03 April 2009

Japan must continue reforms in tertiary education, says OECD

Some academics got together by the OECD were given the 'cook's tour' of HE in Japan and claim to have got enough data and insights to put together a report. The report is promoted with the following headline: "Japan must continue reforms in tertiary education, says OECD".

As if anyone ever argued for whole systems to discontinue reforms once the reforms are set in motion, no matter how poorly planned and executed they might be (instead, the norm seems to be go for more reform until overreach is reached--and often that sort of overreach is reform suicide).

The OECD makes summaries and full reports available. To read about what the OECD thinks of HE in Japan, you can start here:

http://www.oecd.org/document/17/0,3343,en_2649_39263238_42282193_1_1_1_1,00.html

Some exceprts:

>>Key recommendations include:<<

Let's look at each key recommendation, which are striking for their vagueness.

--- Extracted records ---

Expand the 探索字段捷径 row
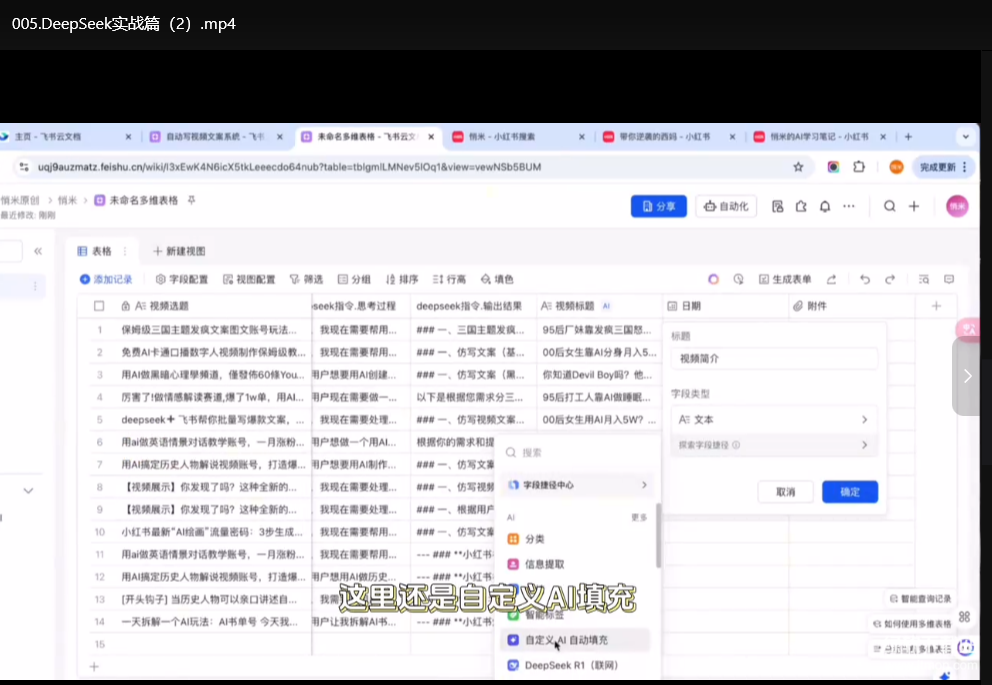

--

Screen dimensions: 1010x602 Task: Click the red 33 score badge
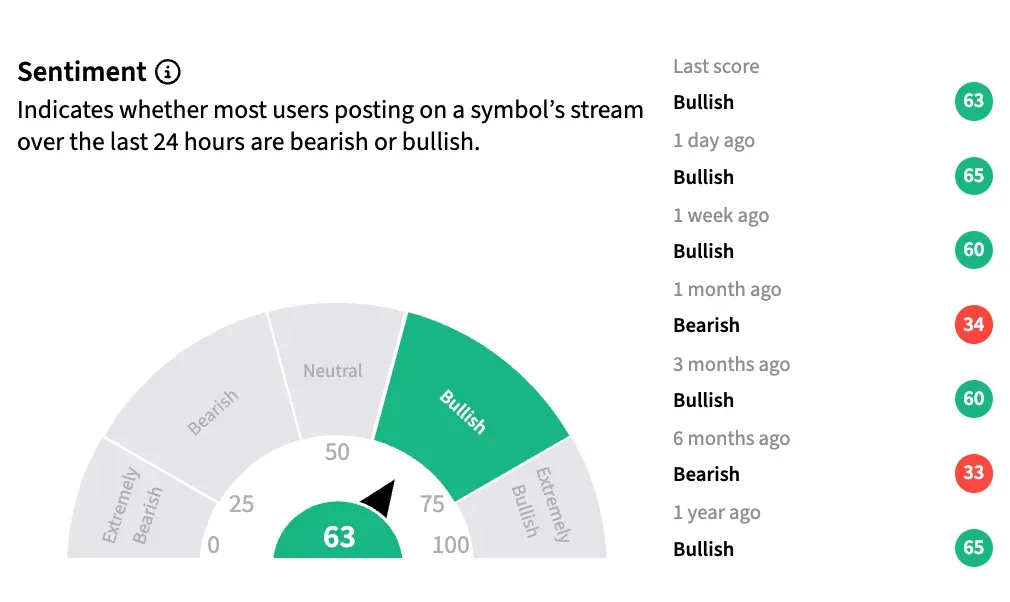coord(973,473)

--- Tasks to complete ---
1. List each kind of OECD material that the blog post on the OECD's Japan report mentions.
2. According to the blog post on the OECD's Japan report, what makes the key recommendations striking?
3. Pick up the blog post on the OECD's Japan report after its last sentence and write the next part.

--- Responses by task ---
1.
- The report on higher education in Japan
- The headline promoting the report
- Summaries
- Full reports
- Key recommendations

2. Their vagueness.

3.
1. >>The Ministry of Education, Culture, Sports, Science, and Technology should adopt a more strategic approach to planning and leave detailed operational plans to the institutions.<<

What if all strategy is local? What does the OECD suggest as strategic? Perhaps hitting national targets and meeting emerging 'global standards'. But as I've pointed out many times before, the reforms of the past two decades seem empty because basically those who control the purse strings get control of management. So long as the national government and its ministries control the money, they will want to exercise control over institutions.

2. >>Tertiary institutions should take better advantage of their new autonomy, for example through new approaches to academic career tracks and internal resource allocation.<<

So far this seems to have translated into limiting tenure to full professors (at least in theory, still largely untested on Japanese associate and assistant professors) and filling up personnel requirements with the hiring of more and more part-time teachers and temporary, contractual research personnel.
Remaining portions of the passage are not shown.